W pierwszym secie rzeszowianki błyskawicznie wypracowały sobie bardzo wysoką przewagę (8:3) i stopniowo ją powiększały (16:5), nie dając w tej partii przeciwniczkom dojść do głosu (25:12). Drugiego seta zawodniczki z Podkarpacia rozpoczęły ze znaczną stratą (1:7), jednak zdołały ją odrobić i ostatecznie siegnąć po zwycięstwo (25:22). Trzecią partię finalnie na swoją korzyść rozstrzygnęły łodzianki (25:22), lecz nie starczyło im już sił na walkę w secie czwartym, który padł łupem Developresu Belli Doliny Rzeszów (25:17).
– Pierwsza rzecz, o której muszę powiedzieć, to fakt, że bardzo cieszymy się z tego, że pomimo momentami falującego poziomu gry, ten mecz ostatecznie zakończył się naszą wygraną. Puchar Polski to takie rozgrywki, które nie wybaczają pomyłek i jedna przegrana przekreśla dalszy udział w rywalizacji. Spotkanie wyglądało w naszym wykonaniu różnie, raz lepiej, raz gorzej – na początku grałyśmy z dużą pewnością siebie, nasza gra była bardzo poukładana, widać było w naszym zespole duży spokój i porządek. Nie wiem, z czego to się bierze, ale w tym sezonie jest to już poniekąd standardem w naszym wykonaniu, że w trzecim secie przytrafia nam się zastój i tak niestety było także dzisiaj. Na szczęście w czwartej odsłonie powróciłyśmy do tego, co prezentowałyśmy na samym początku spotkania i dzięki temu mamy szansę powalczyć jutro w finale. Myślę, że nasza gra ogólnie mogła się dzisiaj podobać, bardzo fajnie spisywałyśmy się w bloku i obronie, na co sama mogłam zwrócić uwagę, gdy chwilami miałam okazję obserwować wszystko z boku – skomentowała po meczu środkowa Developresu BELLA DOLINY Rzeszów, Anna Stencel.
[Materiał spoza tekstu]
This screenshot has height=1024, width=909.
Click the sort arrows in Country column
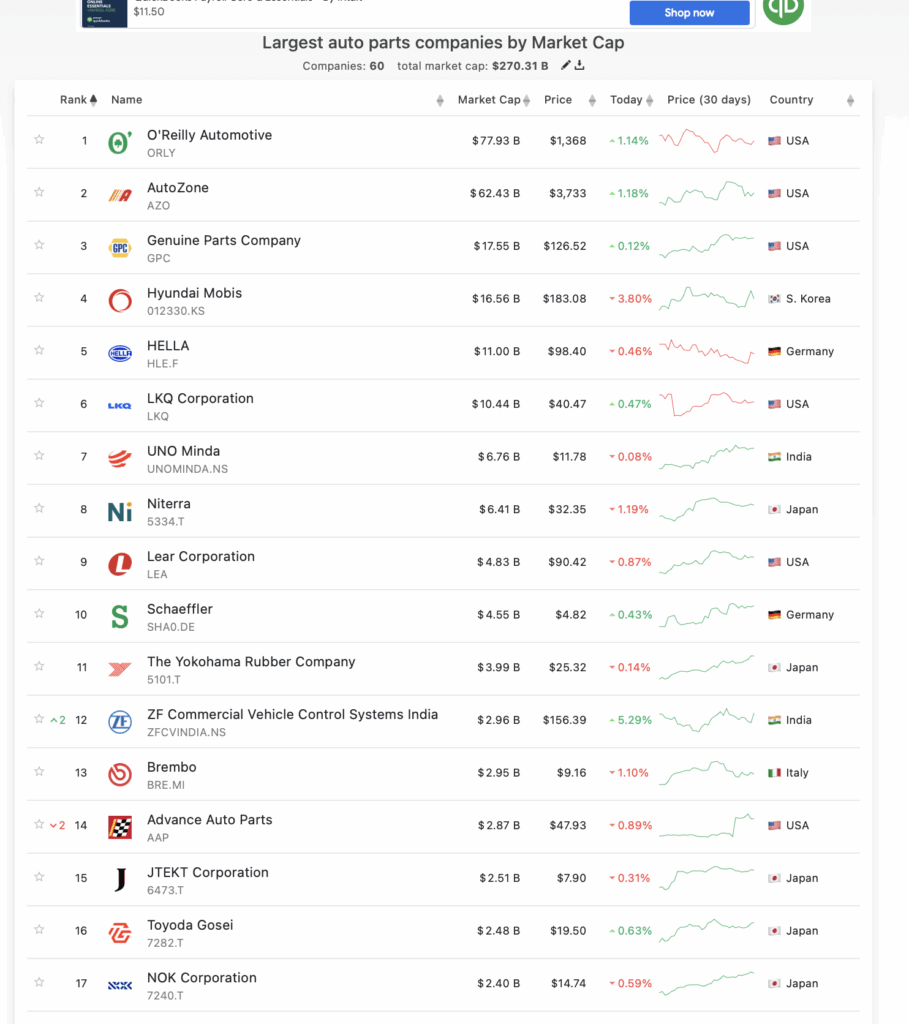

– Grot Budowlani Łódź to młody i ambitny zespół, spodziewałyśmy się ciężkiego spotkania i faktycznie dziewczyny walczyły z całych sił, więc tym bardziej jesteśmy zadowolone, że odniosłyśmy zwycięstwo. Bardzo dobrze zagrałyśmy dzisiaj w bloku, zdobywając osiemnaście punktów w czterech setach – mam nadzieję, że jutro co najmniej powtórzymy ten wynik. Po gorszej dyspozycji w trzecim secie, w czwartym na szczęście udało nam się wrócić na właściwe tory, co w dużej mierze zawdzięczamy zagrywce Jeleny Blagojević, która bardzo odrzucila rywalki od siatki, przez co nam grało się o wiele łatwiej, choć oczywiście cały nasz zespół zasłużył na pochwałę – dodała wybrana najlepszą zawodniczką półfinałowego spotkania rozgrywająca Katarzyna Wenerska.
Rzeszowianki czekają obecnie na wyłonienie swoich jutrzejszych przeciwniczek – w drugim półfinale E.Leclerc Moya Radomka Radom podejmie IŁ Capital Legionovię Legionovo, jednak obie siatkarki zgodnie przyznały, że nie ma to znaczenia, z którym zespołem przyjdzie im się zmierzyć, bowiem i tak będą starały się zaprezentować siatkówkę na najwyższym poziomie.
– Kalkulacja nigdy nikomu nie wychodzi na dobre, dlatego nie skupiamy się na tym, z którym zespołem wolałabyśmy jutro zagrać. Zrobimy wszystko, aby się jak najlepiej przygotować i mogę obiecać, że będziemy walczyły z największym zaangażowaniem – zakończyła Anna Stencel.